§ **Directions**: The result should be a full, exact repeat of the entries, free of pictures.

§ **Data for processing**:
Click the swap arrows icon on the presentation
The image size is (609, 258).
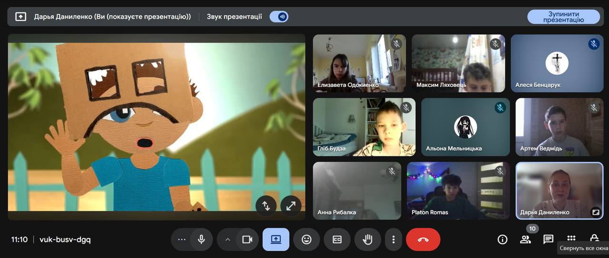click(266, 206)
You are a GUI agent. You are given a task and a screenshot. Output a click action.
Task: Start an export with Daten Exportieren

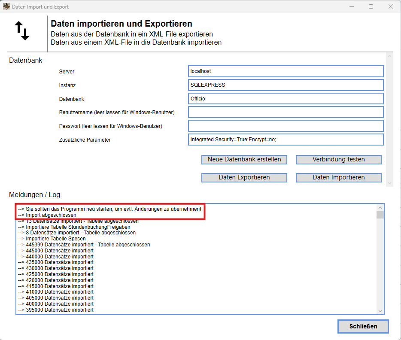tap(244, 177)
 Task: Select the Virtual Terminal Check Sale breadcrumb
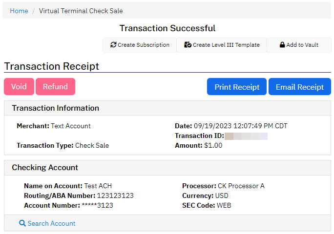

§ **Answer for this exercise**:
Click the swap arrows icon on the presentation
The image size is (609, 258).
click(266, 206)
You are a GUI agent. You are given a task and a screenshot. Output a click action.
Task: Start an export with Daten Exportieren

tap(244, 177)
 Task: Select the Virtual Terminal Check Sale breadcrumb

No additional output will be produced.